Assignment: The entries below must be retyped in full. Keep every word the same.

Extracted material:
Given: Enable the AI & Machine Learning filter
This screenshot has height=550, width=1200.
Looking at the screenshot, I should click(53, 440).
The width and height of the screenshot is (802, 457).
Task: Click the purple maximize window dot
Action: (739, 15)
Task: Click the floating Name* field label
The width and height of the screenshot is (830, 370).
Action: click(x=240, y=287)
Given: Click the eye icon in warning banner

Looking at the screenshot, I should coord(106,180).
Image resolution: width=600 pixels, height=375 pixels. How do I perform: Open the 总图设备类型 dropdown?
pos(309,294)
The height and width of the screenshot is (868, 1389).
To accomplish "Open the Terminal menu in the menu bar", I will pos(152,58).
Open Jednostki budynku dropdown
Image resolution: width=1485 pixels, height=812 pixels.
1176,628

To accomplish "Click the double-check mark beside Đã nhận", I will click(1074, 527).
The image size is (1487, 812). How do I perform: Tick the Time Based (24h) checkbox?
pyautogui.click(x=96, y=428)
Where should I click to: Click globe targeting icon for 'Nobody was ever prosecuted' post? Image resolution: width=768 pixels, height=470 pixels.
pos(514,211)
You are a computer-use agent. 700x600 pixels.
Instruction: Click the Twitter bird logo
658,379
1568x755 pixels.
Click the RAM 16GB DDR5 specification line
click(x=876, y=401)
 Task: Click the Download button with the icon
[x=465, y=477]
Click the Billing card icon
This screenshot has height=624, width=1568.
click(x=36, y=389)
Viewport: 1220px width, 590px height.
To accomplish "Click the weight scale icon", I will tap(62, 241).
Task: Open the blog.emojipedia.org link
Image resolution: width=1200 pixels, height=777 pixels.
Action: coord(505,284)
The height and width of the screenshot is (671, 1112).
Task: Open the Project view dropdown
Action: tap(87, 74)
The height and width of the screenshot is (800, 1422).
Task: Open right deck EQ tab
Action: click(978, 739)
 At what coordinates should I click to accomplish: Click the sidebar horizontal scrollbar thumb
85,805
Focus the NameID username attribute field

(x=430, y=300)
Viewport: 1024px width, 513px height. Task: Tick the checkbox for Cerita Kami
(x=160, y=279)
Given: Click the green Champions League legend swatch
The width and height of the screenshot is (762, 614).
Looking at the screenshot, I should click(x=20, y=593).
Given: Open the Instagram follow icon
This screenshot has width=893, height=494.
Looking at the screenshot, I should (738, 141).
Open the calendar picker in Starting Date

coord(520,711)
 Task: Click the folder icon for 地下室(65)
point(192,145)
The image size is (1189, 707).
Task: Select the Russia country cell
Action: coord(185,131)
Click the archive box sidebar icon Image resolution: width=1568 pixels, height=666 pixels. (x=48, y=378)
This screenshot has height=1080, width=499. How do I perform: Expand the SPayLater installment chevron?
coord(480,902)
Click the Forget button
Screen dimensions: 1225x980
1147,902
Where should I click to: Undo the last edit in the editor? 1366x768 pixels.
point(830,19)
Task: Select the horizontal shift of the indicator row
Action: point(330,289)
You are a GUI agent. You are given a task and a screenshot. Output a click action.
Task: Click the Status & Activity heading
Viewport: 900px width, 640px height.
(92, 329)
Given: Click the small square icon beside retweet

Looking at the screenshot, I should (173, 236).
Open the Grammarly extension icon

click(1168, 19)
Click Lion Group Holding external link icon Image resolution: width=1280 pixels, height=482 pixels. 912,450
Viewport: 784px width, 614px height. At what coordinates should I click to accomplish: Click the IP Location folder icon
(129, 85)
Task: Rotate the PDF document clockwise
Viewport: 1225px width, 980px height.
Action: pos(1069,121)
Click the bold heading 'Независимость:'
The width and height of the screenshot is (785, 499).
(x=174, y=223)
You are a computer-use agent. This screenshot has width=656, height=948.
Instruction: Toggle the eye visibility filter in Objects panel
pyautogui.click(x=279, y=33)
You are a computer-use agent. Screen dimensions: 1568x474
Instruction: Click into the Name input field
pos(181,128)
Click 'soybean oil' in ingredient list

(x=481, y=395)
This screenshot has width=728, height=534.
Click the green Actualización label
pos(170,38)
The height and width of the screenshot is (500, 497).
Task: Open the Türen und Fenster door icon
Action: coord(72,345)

Task answer:
Given: Enable the AI & Machine Learning filter
This screenshot has height=550, width=1200.
Looking at the screenshot, I should click(53, 440).
The width and height of the screenshot is (802, 457).
Task: Click the purple maximize window dot
Action: (739, 15)
Task: Click the floating Name* field label
The width and height of the screenshot is (830, 370).
Action: click(x=240, y=287)
Given: Click the eye icon in warning banner

Looking at the screenshot, I should coord(106,180).
Image resolution: width=600 pixels, height=375 pixels. How do I perform: Open the 总图设备类型 dropdown?
pos(309,294)
The height and width of the screenshot is (868, 1389).
To accomplish "Open the Terminal menu in the menu bar", I will pos(152,58).
Open Jednostki budynku dropdown
Image resolution: width=1485 pixels, height=812 pixels.
1176,628

To accomplish "Click the double-check mark beside Đã nhận", I will click(1074, 527).
The image size is (1487, 812). How do I perform: Tick the Time Based (24h) checkbox?
pyautogui.click(x=96, y=428)
Where should I click to: Click globe targeting icon for 'Nobody was ever prosecuted' post? Image resolution: width=768 pixels, height=470 pixels.
pos(514,211)
You are a computer-use agent. 700x600 pixels.
Instruction: Click the Twitter bird logo
658,379
1568x755 pixels.
Click the RAM 16GB DDR5 specification line
click(x=876, y=401)
 Task: Click the Download button with the icon
[x=465, y=477]
Click the Billing card icon
This screenshot has height=624, width=1568.
click(x=36, y=389)
Viewport: 1220px width, 590px height.
To accomplish "Click the weight scale icon", I will tap(62, 241).
Task: Open the blog.emojipedia.org link
Image resolution: width=1200 pixels, height=777 pixels.
Action: coord(505,284)
The height and width of the screenshot is (671, 1112).
Task: Open the Project view dropdown
Action: tap(87, 74)
The height and width of the screenshot is (800, 1422).
Task: Open right deck EQ tab
Action: click(978, 739)
 At what coordinates should I click to accomplish: Click the sidebar horizontal scrollbar thumb
85,805
Focus the NameID username attribute field

(x=430, y=300)
Viewport: 1024px width, 513px height. Task: Tick the checkbox for Cerita Kami
(x=160, y=279)
Given: Click the green Champions League legend swatch
The width and height of the screenshot is (762, 614).
Looking at the screenshot, I should click(x=20, y=593).
Given: Open the Instagram follow icon
This screenshot has width=893, height=494.
Looking at the screenshot, I should (738, 141).
Open the calendar picker in Starting Date

coord(520,711)
 Task: Click the folder icon for 地下室(65)
point(192,145)
The image size is (1189, 707).
Task: Select the Russia country cell
Action: coord(185,131)
Click the archive box sidebar icon Image resolution: width=1568 pixels, height=666 pixels. (x=48, y=378)
This screenshot has height=1080, width=499. How do I perform: Expand the SPayLater installment chevron?
coord(480,902)
Click the Forget button
Screen dimensions: 1225x980
1147,902
Where should I click to: Undo the last edit in the editor? 1366x768 pixels.
point(830,19)
Task: Select the horizontal shift of the indicator row
Action: point(330,289)
You are a GUI agent. You are given a task and a screenshot. Output a click action.
Task: Click the Status & Activity heading
Viewport: 900px width, 640px height.
(92, 329)
Given: Click the small square icon beside retweet

Looking at the screenshot, I should (173, 236).
Open the Grammarly extension icon

click(1168, 19)
Click Lion Group Holding external link icon Image resolution: width=1280 pixels, height=482 pixels. 912,450
Viewport: 784px width, 614px height. At what coordinates should I click to accomplish: Click the IP Location folder icon
(129, 85)
Task: Rotate the PDF document clockwise
Viewport: 1225px width, 980px height.
Action: pos(1069,121)
Click the bold heading 'Независимость:'
The width and height of the screenshot is (785, 499).
(x=174, y=223)
You are a computer-use agent. This screenshot has width=656, height=948.
Instruction: Toggle the eye visibility filter in Objects panel
pyautogui.click(x=279, y=33)
You are a computer-use agent. Screen dimensions: 1568x474
Instruction: Click into the Name input field
pos(181,128)
Click 'soybean oil' in ingredient list

(x=481, y=395)
This screenshot has width=728, height=534.
Click the green Actualización label
pos(170,38)
The height and width of the screenshot is (500, 497).
Task: Open the Türen und Fenster door icon
Action: coord(72,345)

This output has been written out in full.